High risk of second cancers in survivors of childhood soft tissue sarcomas

Children treated for soft tissue sarcomas have a significantly higher risk of developing subsequent cancers later in life, according to a new study. The study appears in the June 1, 2005 issue of CANCER, a peer-reviewed journal of the American Cancer Society, and indicates children treated with combined chemotherapy and radiation therapy, in particular, had greater risks of developing a new malignancy.

With improvements in cancer treatments over the last two decades, children with soft tissue sarcomas are living longer. Several investigations have reported that these children have an increased risk of second cancer, but estimates of the risk have varied widely, ranging from three to thirteen times the risk among the general population. Moreover, due to the small size of many previous studies, few have evaluated risk by type of soft tissue sarcoma or have estimated risks for specific second cancers.

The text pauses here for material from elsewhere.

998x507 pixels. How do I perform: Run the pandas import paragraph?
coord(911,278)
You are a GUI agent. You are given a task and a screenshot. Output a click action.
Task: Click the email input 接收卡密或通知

Randi J. Cohen, M.S. and a team of researchers from the National Cancer Institute (NCI) evaluated data from 1499 children included in one of the largest, most comprehensive cancer databases in the U.S., called the Surveillance, Epidemiology, and End Results (SEER) Program of the National Cancer Institute. Their goal was to quantify the risk of developing a second malignancy in soft tissue sarcoma patients by second cancer site, initial therapy, histologic type of the primary sarcoma, age at primary cancer diagnosis, and gender.

The investigators found that survivors of pediatric soft tissue sarcomas had a six-fold increased risk of developing a second cancer, as compared to the general population. However, the authors noted that while the relative risk appears high, the absolute risk is quite low. The NCI study found that approximately 3 percent of children with soft tissue sarcoma would be expected to develop a second malignancy by 20 years after their initial diagnosis. The relative risk was highest within the first five years of post-treatment follow-up. Females had slightly higher risks of second cancers than males; however, when gender-specific cancers of the breast and genital tract were excluded, the risks were identical.

Cohen et al. also found that second cancer risks were increased for all subtypes of childhood soft tissue sarcoma, with estimates ranging from 6-fold elevations in risk for fibromatous neoplasms to nearly 8-fold risks for rhabdomyosarcoma. Children initially treated with radiation or those with radiation combined with chemotherapy had substantially higher risks of second cancers than those treated with surgery alone.

Previous studies have reported increased risks of acute myelogenous leukemia following treatment of children with soft tissue sarcoma, particularly in those receiving chemotherapy for rhabdomyosarcoma. In addition, both clinical and registry-based surveys have reported that these children have an increased risk of second bone or soft tissue sarcoma, many of which were related to high dose radiation and chemotherapy or, in some cases, to genetic predisposition. In the current NCI study, the research team confirmed the excess of subsequent leukemia and sarcomas, but also found an increased risk of melanoma and cancers of the breast and oral cavity, although the results were based on small numbers. For several children the pattern of multiple cancers including soft tissue sarcomas was consistent with underlying genetic syndromes, particularly Li-Fraumeni syndrome and neurofibromatosis type 1.

The authors concluded, "both treatment effects and genetic factors contributed to the increased risk of second cancers in this series of children with soft tissue sarcomas."